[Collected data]
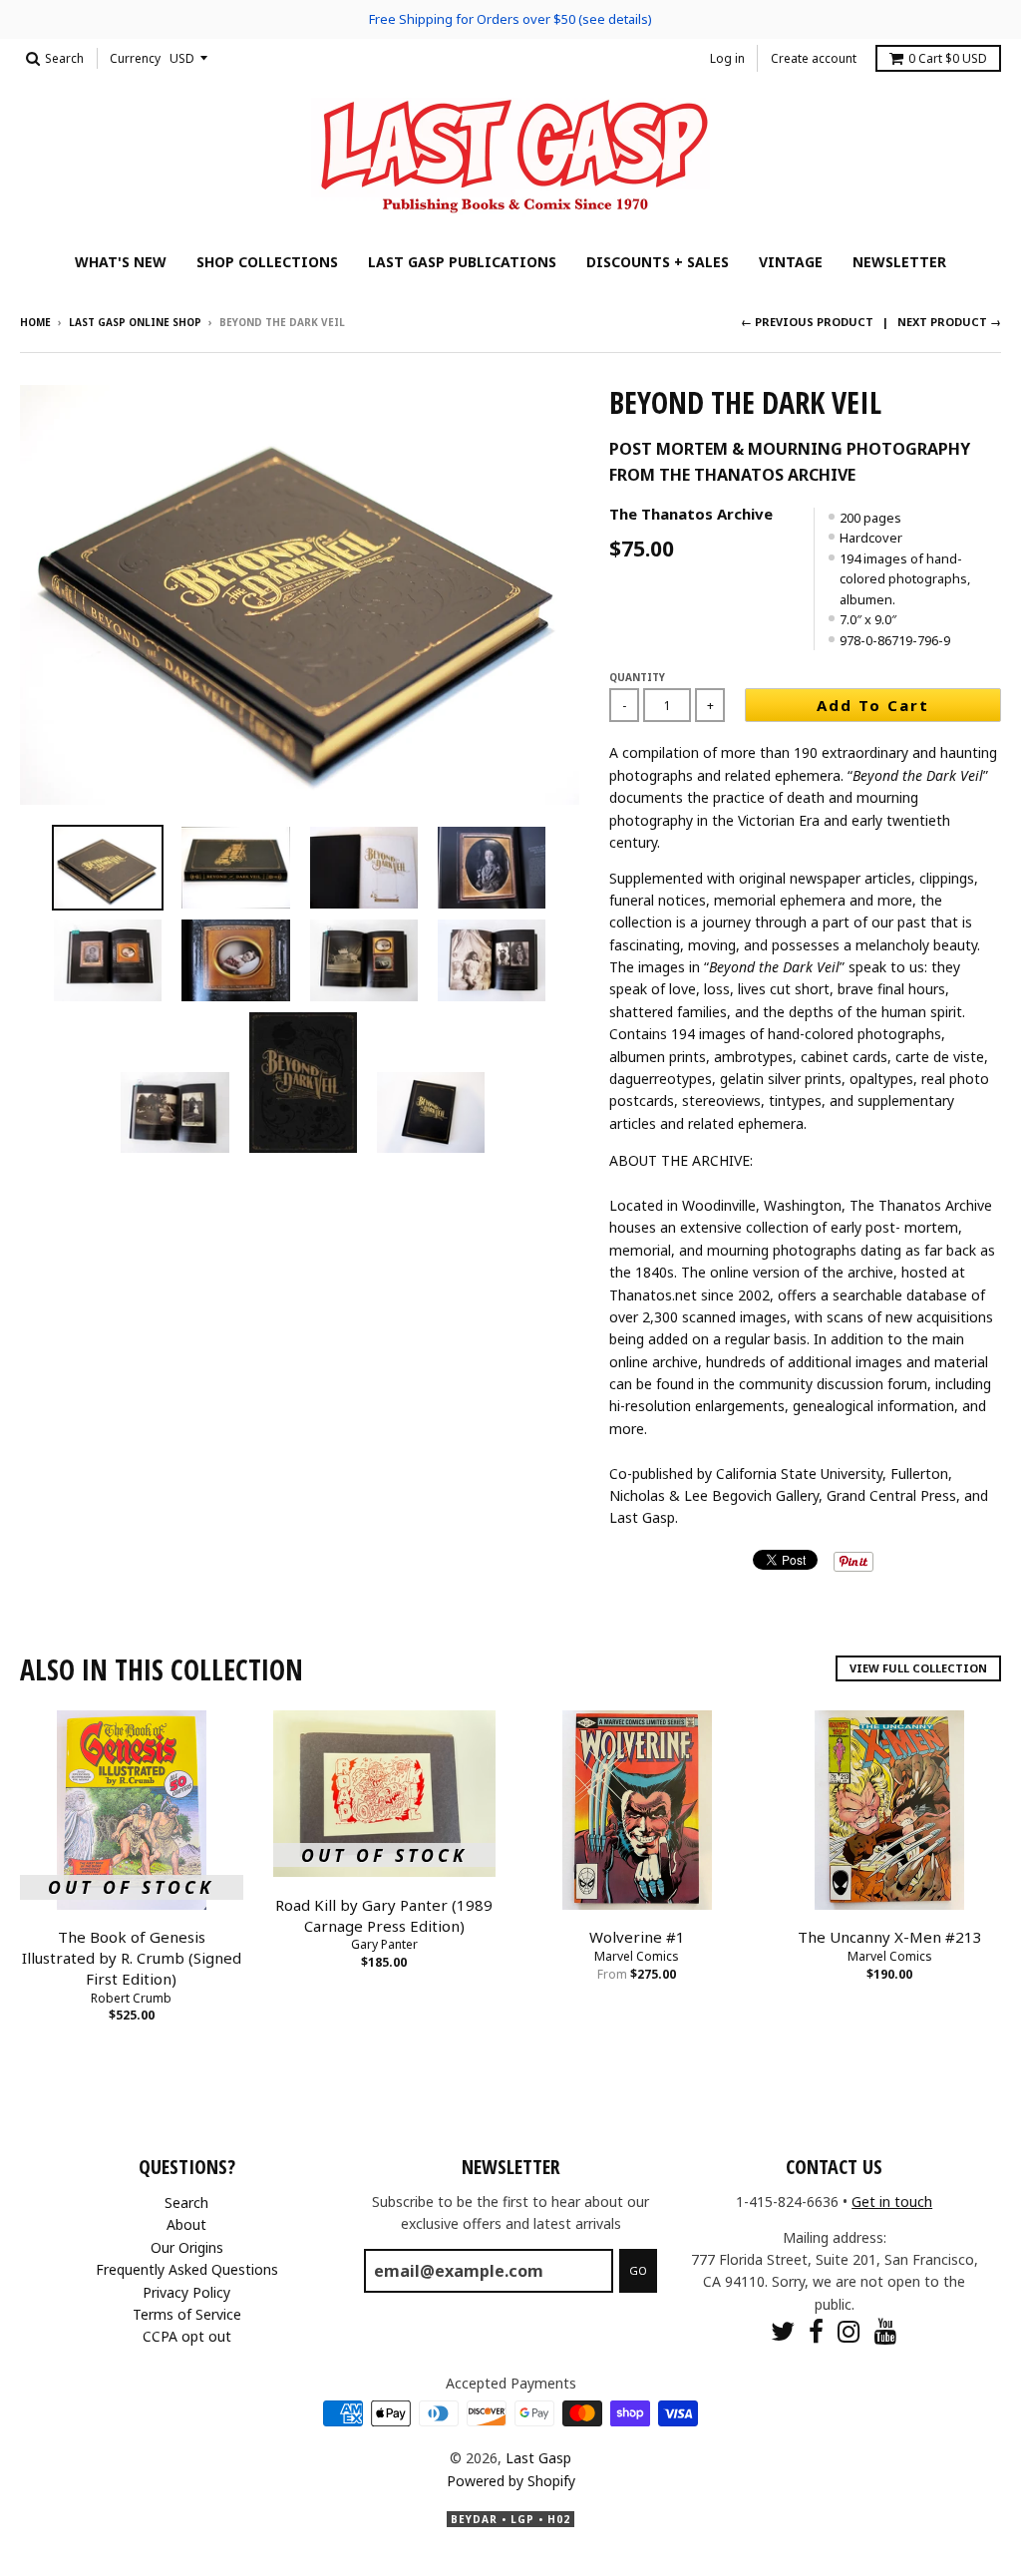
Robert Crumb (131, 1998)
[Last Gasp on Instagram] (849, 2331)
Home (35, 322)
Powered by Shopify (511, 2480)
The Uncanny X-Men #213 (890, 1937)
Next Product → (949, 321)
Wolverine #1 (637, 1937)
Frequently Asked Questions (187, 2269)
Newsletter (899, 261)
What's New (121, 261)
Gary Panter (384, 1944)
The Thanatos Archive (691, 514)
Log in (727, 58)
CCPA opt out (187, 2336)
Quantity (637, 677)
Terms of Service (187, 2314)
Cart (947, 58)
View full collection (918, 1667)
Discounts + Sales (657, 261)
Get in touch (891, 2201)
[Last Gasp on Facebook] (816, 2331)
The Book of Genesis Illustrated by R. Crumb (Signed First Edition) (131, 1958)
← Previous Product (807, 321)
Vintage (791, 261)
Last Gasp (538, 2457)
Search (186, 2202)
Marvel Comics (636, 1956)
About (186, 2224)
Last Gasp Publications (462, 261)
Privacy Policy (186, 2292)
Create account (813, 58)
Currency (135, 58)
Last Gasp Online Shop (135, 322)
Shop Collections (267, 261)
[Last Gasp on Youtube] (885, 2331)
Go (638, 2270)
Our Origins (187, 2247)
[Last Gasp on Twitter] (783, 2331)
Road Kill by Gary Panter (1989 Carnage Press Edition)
==
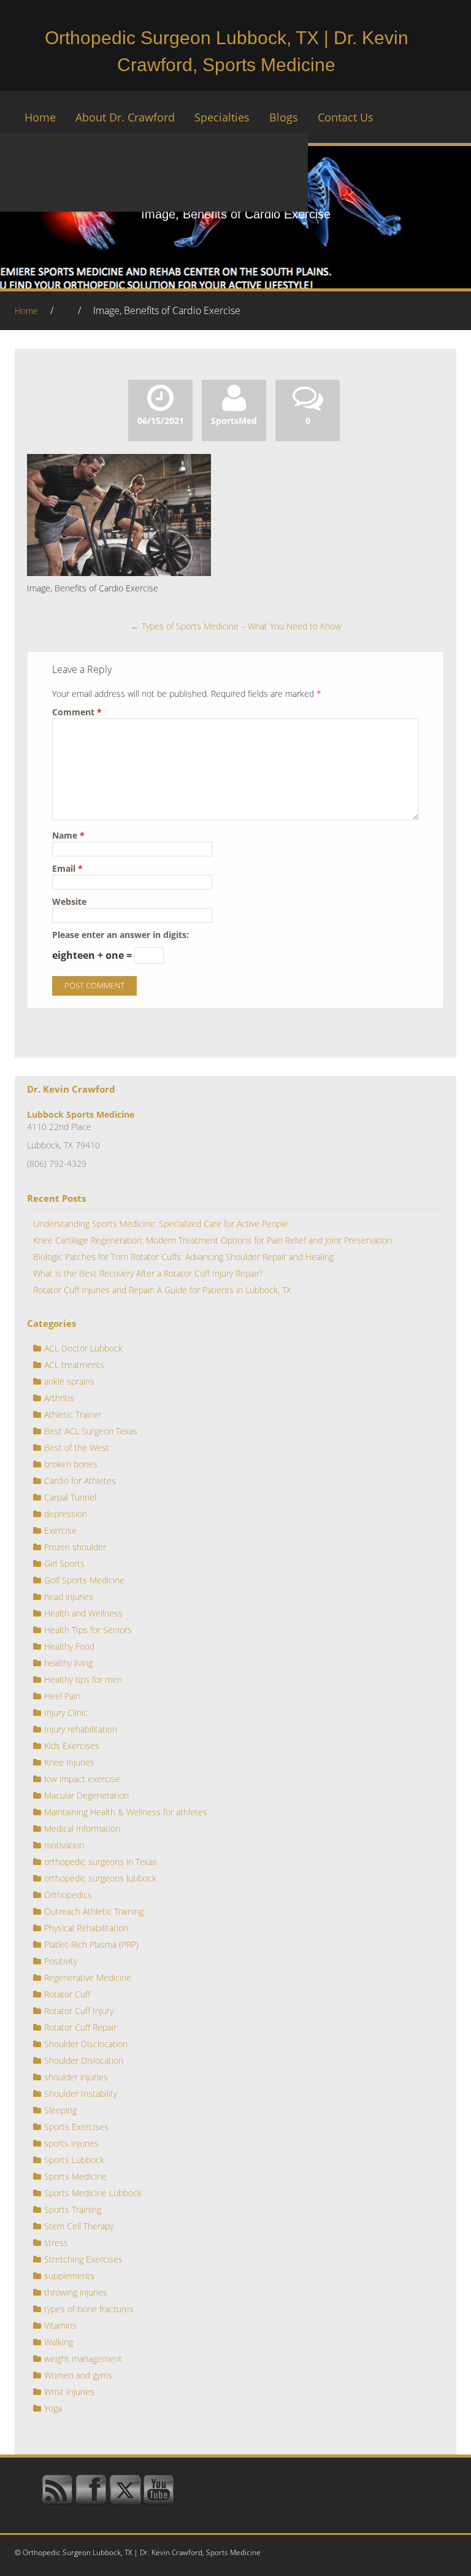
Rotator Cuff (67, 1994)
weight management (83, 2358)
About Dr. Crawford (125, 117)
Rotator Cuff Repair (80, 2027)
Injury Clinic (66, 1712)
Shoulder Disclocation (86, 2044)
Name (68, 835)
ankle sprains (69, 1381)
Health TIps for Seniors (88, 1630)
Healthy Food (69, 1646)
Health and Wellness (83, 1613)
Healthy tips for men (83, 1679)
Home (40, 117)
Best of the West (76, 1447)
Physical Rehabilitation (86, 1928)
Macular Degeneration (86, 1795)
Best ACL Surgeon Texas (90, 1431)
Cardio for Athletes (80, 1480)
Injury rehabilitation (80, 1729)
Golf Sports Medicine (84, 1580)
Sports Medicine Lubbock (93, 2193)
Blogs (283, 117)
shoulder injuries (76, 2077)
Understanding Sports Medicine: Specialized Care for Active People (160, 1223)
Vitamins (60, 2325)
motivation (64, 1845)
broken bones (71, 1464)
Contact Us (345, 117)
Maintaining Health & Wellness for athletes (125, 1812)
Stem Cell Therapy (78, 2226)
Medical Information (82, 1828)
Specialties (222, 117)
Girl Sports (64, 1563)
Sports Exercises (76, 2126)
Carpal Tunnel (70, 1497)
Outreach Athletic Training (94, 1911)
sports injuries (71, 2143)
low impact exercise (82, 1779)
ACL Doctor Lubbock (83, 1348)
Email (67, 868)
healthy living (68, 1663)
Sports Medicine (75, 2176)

WORK TO COMPLETE ->
From the entries above, return exactly the line containing "Marvel Comics (636, 1956)", the line containing "Road Kill by", and all lines between, and nothing else.

RESPONSE TO THE TASK ->
Marvel Comics (636, 1956)
About (186, 2224)
Last Gasp Publications (462, 261)
Privacy Policy (186, 2292)
Create account (813, 58)
Currency (135, 58)
Last Gasp Online Shop (135, 322)
Shop Collections (267, 261)
[Last Gasp on Youtube] (885, 2331)
Go (638, 2270)
Our Origins (187, 2247)
[Last Gasp on Twitter] (783, 2331)
Road Kill by Gary Panter (1989 Carnage Press Edition)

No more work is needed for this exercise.